(REQUIREMENT): Retype only the lines at the head of the records, first through the one with "Click the Import", exactly as written.

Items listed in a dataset
Start of Block

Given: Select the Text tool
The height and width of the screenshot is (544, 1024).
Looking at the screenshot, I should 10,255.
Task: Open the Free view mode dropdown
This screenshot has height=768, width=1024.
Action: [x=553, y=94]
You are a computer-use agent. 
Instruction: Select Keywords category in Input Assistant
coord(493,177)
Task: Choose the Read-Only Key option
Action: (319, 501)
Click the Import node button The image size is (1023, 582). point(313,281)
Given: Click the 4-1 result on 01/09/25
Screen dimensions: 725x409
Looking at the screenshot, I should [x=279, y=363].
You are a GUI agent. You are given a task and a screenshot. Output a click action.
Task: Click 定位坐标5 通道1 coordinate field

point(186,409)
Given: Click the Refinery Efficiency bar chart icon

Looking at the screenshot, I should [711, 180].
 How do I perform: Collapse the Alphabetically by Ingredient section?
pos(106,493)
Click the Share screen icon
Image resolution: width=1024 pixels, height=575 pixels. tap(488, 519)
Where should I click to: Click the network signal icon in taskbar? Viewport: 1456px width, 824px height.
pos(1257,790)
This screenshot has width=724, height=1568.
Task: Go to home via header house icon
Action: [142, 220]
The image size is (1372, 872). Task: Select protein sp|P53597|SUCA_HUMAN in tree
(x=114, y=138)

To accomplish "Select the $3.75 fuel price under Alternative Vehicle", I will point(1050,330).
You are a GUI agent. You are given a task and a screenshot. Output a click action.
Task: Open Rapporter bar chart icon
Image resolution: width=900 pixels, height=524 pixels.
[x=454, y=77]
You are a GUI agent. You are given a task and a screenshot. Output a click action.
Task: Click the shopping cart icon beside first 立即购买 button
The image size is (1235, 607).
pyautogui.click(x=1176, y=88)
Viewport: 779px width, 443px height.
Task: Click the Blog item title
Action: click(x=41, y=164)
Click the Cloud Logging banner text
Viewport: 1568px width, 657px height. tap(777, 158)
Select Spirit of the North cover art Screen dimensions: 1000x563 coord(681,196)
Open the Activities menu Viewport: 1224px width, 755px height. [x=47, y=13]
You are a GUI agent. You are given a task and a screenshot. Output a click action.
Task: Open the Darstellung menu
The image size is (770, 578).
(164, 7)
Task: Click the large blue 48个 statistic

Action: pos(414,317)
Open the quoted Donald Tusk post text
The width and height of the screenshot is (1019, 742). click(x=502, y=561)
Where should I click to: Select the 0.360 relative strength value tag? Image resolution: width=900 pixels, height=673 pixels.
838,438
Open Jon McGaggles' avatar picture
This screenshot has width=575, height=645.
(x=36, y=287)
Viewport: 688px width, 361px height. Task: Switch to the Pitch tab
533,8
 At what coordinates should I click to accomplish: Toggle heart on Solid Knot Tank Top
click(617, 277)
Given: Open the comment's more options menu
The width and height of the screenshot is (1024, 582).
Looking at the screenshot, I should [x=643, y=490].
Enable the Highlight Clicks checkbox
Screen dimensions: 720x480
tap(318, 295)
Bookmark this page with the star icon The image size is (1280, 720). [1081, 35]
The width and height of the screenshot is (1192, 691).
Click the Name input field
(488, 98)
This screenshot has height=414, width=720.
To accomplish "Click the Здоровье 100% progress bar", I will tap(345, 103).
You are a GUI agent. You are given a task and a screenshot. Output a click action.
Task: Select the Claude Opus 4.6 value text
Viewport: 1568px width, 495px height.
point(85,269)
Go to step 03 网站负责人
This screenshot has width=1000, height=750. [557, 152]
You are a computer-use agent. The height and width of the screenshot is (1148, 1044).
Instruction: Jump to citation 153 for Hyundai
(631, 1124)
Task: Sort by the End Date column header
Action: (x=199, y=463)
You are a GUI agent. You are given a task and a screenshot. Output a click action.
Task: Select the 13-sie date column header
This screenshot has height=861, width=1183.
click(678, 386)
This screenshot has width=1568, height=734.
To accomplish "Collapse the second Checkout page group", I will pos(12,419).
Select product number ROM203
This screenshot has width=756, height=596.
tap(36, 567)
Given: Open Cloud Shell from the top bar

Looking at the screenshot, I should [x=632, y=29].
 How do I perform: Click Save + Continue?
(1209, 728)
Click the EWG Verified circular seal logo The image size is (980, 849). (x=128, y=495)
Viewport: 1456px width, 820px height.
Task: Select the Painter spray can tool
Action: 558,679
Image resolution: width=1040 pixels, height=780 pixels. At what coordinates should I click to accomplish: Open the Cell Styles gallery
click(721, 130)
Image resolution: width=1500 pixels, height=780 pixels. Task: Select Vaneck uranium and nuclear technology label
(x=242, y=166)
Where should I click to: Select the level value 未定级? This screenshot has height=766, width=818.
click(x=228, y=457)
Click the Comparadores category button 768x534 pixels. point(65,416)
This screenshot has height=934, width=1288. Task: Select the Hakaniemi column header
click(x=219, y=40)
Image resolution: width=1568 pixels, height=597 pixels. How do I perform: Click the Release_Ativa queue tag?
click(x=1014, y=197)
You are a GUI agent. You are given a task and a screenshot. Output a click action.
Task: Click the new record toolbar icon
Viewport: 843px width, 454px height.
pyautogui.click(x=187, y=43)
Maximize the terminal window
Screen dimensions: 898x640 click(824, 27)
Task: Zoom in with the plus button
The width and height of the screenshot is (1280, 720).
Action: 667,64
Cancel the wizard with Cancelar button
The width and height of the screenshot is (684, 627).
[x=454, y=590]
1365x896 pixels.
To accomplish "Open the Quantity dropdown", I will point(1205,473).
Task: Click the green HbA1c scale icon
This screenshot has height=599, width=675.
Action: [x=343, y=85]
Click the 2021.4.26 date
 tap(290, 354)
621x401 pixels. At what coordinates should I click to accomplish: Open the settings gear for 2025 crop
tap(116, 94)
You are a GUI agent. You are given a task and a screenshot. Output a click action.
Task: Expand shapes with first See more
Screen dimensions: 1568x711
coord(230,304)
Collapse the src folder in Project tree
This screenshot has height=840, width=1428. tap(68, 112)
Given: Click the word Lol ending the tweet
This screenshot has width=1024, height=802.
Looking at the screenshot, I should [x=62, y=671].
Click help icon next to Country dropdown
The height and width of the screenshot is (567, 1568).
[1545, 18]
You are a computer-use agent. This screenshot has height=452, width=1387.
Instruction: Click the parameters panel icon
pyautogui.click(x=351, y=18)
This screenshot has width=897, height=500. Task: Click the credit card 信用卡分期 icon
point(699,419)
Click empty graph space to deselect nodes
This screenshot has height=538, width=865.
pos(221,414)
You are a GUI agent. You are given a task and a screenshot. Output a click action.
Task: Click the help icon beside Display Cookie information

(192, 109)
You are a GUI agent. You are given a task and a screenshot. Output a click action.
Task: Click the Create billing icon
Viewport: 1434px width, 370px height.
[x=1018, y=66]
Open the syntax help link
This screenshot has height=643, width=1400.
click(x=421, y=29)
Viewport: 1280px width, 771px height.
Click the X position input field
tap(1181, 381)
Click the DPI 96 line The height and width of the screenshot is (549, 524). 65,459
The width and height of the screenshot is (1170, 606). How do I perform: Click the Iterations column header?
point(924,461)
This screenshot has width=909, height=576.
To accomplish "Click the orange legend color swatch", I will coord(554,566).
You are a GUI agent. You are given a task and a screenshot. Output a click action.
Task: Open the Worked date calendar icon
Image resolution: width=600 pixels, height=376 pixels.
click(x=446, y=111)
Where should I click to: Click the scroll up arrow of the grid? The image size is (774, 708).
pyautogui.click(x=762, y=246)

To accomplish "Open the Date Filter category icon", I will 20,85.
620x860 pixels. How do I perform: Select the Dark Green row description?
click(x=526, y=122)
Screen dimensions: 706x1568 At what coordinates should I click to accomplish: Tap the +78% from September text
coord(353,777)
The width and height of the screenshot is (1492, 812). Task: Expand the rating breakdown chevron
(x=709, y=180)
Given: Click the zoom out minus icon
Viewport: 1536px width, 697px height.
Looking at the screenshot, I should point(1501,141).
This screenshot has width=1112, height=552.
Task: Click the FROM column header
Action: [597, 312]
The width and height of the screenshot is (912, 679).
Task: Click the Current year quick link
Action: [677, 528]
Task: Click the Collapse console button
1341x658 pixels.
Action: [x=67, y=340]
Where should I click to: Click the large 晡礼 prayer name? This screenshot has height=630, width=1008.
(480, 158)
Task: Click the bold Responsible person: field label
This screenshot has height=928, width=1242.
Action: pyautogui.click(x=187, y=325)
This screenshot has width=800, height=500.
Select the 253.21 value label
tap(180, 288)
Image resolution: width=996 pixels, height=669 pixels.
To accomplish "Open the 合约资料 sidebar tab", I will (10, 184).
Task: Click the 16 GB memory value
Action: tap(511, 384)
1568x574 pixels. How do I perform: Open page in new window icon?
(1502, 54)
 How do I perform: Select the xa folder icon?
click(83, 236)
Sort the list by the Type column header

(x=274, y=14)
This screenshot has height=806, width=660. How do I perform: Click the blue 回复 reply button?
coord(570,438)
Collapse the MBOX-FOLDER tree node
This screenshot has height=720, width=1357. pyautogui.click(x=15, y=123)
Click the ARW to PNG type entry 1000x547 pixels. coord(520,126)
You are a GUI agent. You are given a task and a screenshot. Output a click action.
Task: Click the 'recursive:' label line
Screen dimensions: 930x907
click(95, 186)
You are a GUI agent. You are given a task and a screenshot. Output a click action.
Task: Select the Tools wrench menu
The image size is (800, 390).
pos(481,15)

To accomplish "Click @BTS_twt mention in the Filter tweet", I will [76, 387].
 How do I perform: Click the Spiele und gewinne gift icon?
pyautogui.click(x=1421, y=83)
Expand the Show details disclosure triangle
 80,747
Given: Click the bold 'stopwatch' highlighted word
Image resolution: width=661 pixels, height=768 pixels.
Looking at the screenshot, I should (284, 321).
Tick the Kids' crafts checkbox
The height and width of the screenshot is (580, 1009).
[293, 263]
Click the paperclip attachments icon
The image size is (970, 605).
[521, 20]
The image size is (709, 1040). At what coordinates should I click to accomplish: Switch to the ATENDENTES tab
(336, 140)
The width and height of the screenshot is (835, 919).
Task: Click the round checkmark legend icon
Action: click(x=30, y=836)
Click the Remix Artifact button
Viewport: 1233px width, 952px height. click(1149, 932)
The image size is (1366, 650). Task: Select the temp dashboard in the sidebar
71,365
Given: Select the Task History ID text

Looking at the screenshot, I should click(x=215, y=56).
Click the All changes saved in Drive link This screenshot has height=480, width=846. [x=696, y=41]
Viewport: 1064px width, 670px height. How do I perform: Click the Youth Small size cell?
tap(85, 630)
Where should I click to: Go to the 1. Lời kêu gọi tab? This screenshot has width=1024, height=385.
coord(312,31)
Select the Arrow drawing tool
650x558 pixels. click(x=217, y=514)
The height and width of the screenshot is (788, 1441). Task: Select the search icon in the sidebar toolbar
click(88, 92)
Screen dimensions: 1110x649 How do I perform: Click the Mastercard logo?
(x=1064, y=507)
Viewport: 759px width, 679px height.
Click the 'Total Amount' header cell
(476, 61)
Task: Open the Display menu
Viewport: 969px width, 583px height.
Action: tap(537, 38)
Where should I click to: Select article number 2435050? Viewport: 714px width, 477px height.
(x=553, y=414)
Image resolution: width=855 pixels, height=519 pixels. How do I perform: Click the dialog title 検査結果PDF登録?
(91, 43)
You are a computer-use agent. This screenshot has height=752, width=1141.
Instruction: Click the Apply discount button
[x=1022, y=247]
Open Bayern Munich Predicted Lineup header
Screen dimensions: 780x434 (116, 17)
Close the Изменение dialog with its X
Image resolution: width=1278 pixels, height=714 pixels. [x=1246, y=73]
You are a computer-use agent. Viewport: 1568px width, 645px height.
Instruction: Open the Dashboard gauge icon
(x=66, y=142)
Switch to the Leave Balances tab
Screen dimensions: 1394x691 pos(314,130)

End of Block

(YOUR RESPONSE):
Given: Select the Text tool
The height and width of the screenshot is (544, 1024).
Looking at the screenshot, I should 10,255.
Task: Open the Free view mode dropdown
This screenshot has height=768, width=1024.
Action: [x=553, y=94]
You are a computer-use agent. 
Instruction: Select Keywords category in Input Assistant
coord(493,177)
Task: Choose the Read-Only Key option
Action: (319, 501)
Click the Import node button The image size is (1023, 582). point(313,281)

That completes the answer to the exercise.